President Donald Trump’s critics have accused him of using the presidency to enrich himself and even of originally seeking the presidency as a marketing stunt to promote the Trump brand.
But evidence points in the opposite direction: seeking and obtaining the presidency has come at a significant financial cost to Trump and his companies.
Even while Trump was stacking up wins in primaries in New Hampshire, North Carolina, and Nevada, his longtime bankers were discovering their own bosses were no longer willing to extend credit to his companies, the New York Times reports.
According to the Times, Trump’s company contacted Deutsche Bank’s Rosemary Vrablic, who had long served as Trump’s contact with the German bank’s private banking group in New York, in early 2016 seeking a loan for its property in Scotland, Turnberry. The bankers in private banking initially greenlighted the loan but senior executives in New York objected, “arguing that Mr. Trump’s candidacy made such a loan unacceptably risky, the three people said. In part, they feared the bank’s reputation could be harmed if the transaction were to become public because of the polarizing statements Mr. Trump was making on the campaign trail.”
In other words, the senior Wall Street faction of Deutsche Bank objected to the loan for purely political reasons.
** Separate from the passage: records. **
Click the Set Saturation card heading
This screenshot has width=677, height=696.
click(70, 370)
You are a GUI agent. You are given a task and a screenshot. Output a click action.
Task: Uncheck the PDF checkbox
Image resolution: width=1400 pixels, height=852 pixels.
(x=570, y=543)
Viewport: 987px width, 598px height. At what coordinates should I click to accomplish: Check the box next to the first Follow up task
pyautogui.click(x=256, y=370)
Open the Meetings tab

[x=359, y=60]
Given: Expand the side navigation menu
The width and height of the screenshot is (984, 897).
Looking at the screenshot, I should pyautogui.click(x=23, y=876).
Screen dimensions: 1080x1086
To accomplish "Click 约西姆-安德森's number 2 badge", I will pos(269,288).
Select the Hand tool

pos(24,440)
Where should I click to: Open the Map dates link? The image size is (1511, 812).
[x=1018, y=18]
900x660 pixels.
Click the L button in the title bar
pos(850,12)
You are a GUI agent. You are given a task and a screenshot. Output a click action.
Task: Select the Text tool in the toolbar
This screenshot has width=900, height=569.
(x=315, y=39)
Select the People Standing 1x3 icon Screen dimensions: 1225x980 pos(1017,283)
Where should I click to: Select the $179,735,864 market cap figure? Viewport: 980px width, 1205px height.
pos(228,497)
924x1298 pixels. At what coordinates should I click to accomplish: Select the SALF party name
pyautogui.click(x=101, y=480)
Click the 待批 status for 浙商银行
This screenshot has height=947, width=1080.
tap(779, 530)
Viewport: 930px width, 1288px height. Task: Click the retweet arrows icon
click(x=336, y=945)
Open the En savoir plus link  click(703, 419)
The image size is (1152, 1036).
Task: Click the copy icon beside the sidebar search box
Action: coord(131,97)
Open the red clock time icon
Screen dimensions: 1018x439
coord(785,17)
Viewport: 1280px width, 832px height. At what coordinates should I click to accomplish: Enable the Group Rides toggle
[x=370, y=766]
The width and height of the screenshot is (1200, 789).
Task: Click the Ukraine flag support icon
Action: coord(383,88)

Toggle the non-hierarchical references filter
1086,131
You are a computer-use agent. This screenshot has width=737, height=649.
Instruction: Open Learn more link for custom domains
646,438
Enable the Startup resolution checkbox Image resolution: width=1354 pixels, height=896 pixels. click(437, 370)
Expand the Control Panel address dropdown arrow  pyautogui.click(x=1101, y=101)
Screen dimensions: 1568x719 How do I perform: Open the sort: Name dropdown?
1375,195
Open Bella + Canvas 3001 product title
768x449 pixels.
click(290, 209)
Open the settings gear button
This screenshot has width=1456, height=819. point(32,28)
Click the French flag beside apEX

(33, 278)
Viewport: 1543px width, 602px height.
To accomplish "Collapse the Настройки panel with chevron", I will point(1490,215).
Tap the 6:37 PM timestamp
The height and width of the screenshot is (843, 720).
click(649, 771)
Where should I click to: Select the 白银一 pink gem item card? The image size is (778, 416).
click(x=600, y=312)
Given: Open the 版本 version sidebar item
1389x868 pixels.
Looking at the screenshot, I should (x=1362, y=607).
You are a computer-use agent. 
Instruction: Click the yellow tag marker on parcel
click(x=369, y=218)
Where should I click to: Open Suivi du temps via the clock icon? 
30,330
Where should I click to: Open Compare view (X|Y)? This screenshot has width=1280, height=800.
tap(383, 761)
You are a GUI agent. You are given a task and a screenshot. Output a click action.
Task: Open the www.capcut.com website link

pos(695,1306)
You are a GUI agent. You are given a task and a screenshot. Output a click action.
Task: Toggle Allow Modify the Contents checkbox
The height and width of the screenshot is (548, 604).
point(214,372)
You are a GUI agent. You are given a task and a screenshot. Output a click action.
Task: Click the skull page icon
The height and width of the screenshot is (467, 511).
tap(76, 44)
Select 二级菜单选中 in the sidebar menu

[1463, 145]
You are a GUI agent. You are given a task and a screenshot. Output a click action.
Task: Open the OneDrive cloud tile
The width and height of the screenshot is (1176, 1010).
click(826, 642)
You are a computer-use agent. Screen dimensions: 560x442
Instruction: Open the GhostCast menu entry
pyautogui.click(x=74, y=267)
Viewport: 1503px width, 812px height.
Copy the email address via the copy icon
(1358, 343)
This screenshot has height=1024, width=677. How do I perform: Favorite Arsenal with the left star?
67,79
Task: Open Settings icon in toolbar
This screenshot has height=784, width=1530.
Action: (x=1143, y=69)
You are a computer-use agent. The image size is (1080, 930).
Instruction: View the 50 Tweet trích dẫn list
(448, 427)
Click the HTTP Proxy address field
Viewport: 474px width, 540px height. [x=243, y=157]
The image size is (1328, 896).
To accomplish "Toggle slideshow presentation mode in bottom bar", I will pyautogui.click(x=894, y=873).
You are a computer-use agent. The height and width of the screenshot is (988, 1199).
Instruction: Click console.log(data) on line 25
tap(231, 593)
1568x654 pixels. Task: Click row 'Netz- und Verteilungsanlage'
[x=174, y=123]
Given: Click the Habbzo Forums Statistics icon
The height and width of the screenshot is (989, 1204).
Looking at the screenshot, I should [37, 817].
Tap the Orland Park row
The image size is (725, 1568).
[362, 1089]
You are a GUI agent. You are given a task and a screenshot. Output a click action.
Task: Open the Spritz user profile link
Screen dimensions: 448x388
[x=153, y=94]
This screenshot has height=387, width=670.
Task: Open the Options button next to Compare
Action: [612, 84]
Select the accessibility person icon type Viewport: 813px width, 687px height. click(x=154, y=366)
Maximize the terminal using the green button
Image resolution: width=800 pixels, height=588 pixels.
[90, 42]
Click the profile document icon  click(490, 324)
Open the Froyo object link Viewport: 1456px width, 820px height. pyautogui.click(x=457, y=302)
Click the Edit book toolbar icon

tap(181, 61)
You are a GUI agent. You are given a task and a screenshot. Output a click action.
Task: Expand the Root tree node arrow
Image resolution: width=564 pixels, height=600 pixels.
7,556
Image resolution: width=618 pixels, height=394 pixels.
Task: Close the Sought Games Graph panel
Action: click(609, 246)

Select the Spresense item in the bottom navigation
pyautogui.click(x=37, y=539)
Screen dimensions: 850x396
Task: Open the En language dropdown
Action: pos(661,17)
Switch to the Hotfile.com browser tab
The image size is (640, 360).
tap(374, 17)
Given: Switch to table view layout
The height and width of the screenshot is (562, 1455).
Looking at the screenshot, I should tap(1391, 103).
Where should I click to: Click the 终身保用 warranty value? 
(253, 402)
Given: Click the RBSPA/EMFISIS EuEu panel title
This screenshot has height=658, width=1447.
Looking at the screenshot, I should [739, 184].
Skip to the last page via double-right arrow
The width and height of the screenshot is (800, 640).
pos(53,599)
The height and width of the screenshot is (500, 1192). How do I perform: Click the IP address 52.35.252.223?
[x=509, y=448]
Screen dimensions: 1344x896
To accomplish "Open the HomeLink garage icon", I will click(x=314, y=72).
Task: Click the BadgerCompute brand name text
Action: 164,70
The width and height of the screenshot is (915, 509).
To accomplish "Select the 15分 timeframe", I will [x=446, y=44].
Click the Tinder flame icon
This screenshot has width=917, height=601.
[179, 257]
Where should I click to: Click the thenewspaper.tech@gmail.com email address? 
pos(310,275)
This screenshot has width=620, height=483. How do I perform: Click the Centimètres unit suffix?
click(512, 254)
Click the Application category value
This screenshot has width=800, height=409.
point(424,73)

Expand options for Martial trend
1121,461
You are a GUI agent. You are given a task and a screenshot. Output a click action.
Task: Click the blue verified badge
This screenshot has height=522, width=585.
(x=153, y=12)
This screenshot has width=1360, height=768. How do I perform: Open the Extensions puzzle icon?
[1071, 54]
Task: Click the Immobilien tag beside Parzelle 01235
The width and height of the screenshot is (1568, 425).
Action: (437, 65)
They didn’t like the way Trump talked about immigration, trade, crime, and just about everything else. They worried lending to Trump would damage their bank’s reputation even though just a few months later American voters would choose Trump as their president.
The New York Times reports:
Officials in the private-banking unit protested that Deutsche Bank already had numerous outstanding loans to Mr. Trump and that there was no reason not to make another, two of the people said. The decision was appealed to Deutsche Bank’s top executives in Frankfurt.
hat was the first time that some senior officials realized the extent of their bank’s dealings with Mr. Trump, the three people said.
The proposed loan was examined by an internal committee that is responsible for vetting transactions to ensure they do not pose serious risks to the bank’s reputation, the people said. That March, the committee unanimously rejected the loan. Christian Sewing — who was in charge of Deutsche Bank’s wealth-management division and would become chief executive two years later — was among those who made the final decision, the people said.
The Times adds that this rejected loan “will most likely draw the interest of congressional Democrats.”